§ LISTED RECORDS:
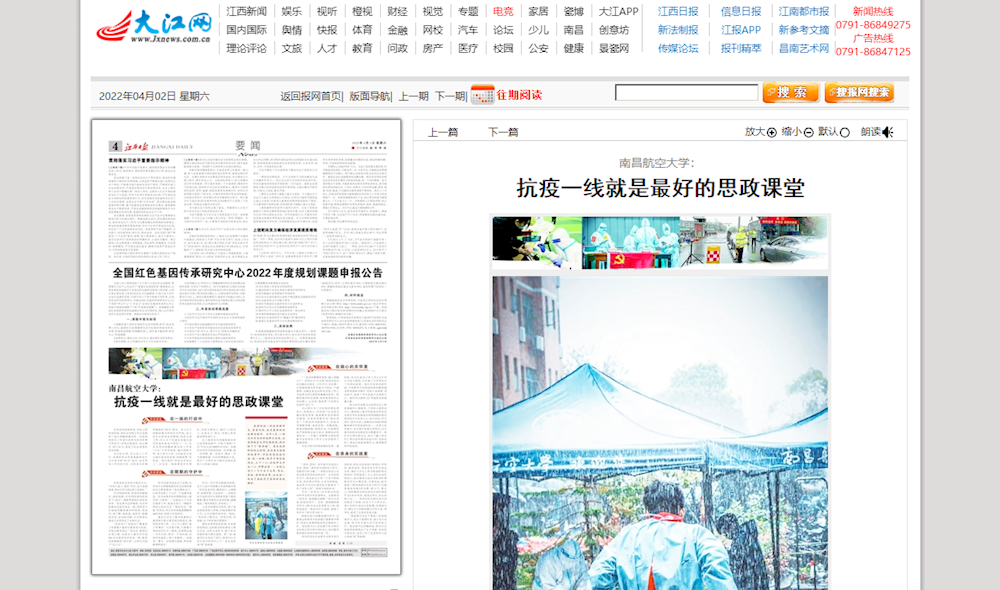Click the 默认 default size circle icon

click(845, 133)
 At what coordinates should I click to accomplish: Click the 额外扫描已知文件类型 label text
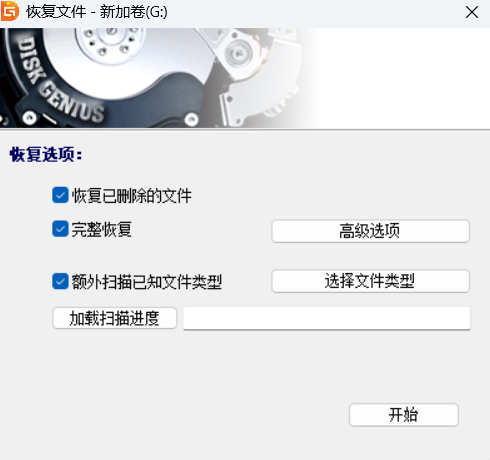[x=147, y=282]
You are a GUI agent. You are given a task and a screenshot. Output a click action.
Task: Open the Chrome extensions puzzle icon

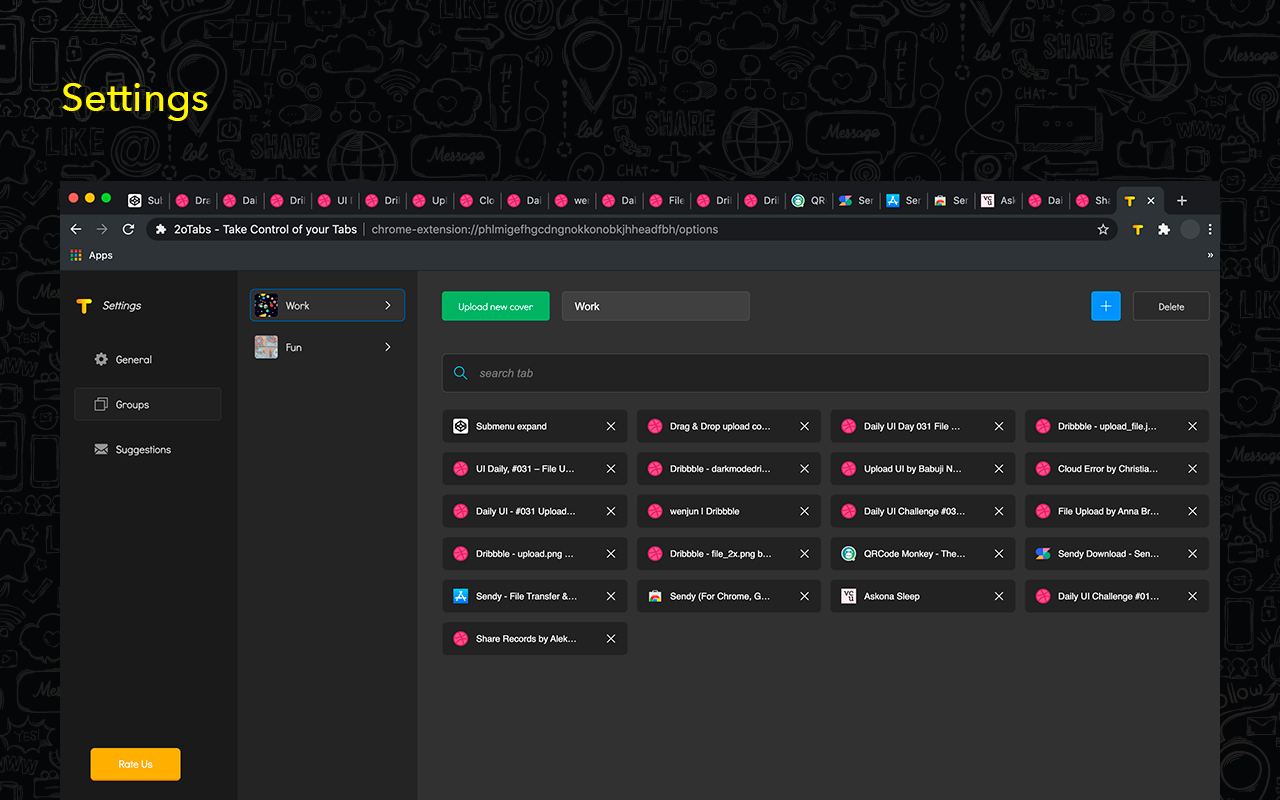click(x=1163, y=229)
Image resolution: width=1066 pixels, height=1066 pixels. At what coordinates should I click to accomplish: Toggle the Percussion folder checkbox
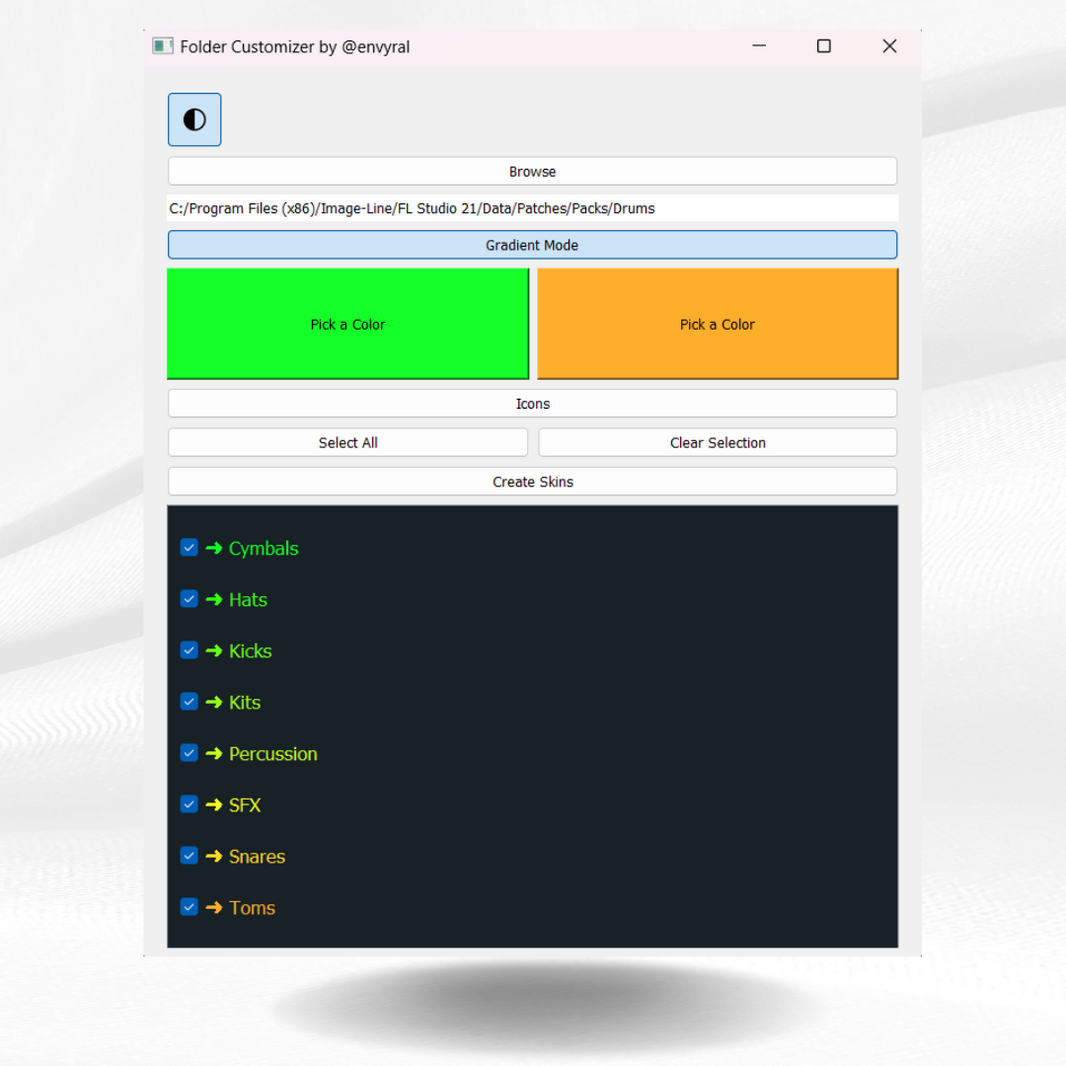(189, 753)
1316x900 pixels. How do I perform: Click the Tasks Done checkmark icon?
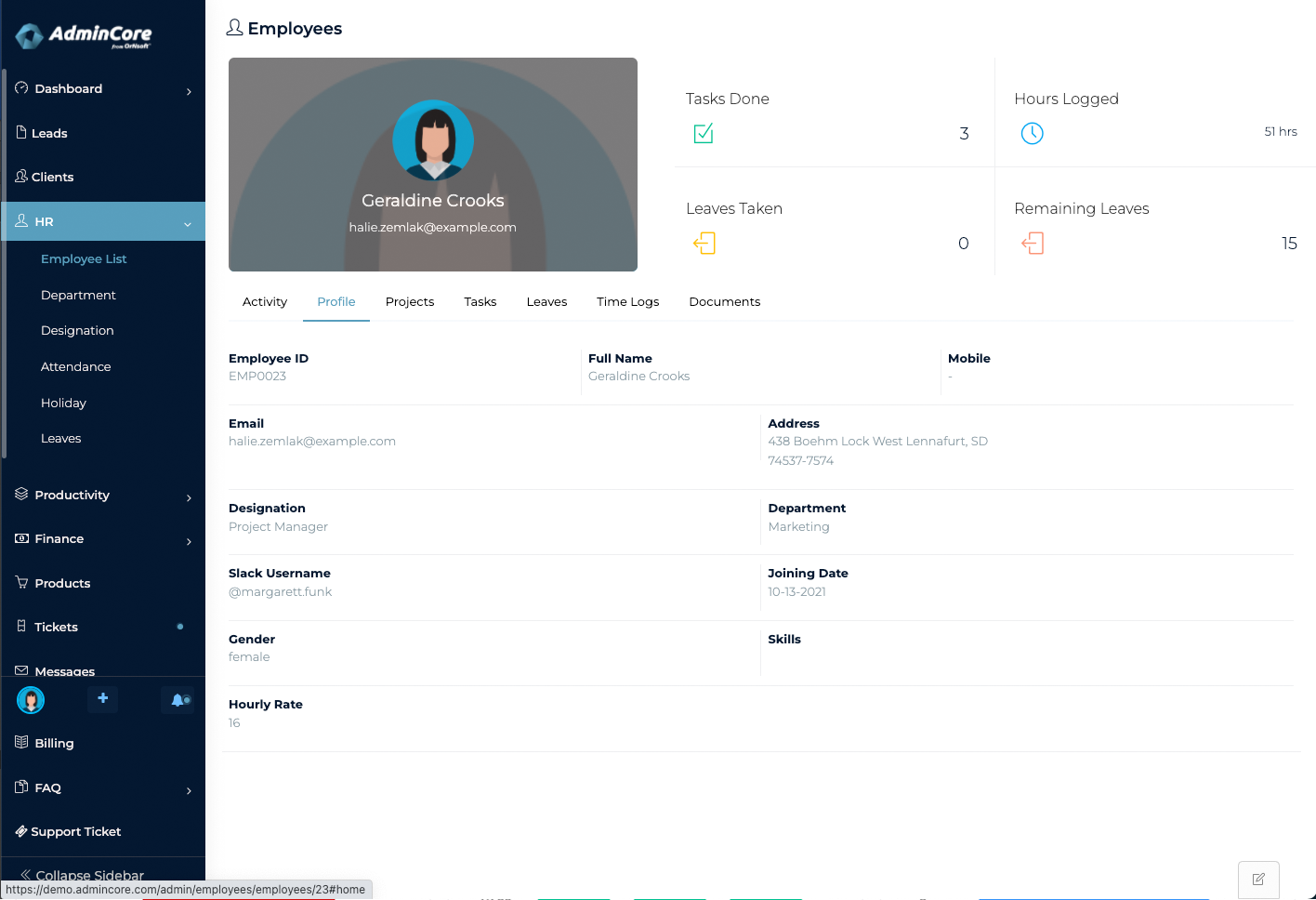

§ BRIEF: Lines from the one that contains "Image resolution: width=1066" through the last line of the data above are to be extracted exactly, with no pictures and no other lines.

§ OUTPUT FOR THIS EXERCISE:
Image resolution: width=1066 pixels, height=1066 pixels. At what coordinates should I click to accomplish: Toggle the Percussion folder checkbox
(189, 753)
1316x900 pixels. How do I perform: Click the Tasks Done checkmark icon?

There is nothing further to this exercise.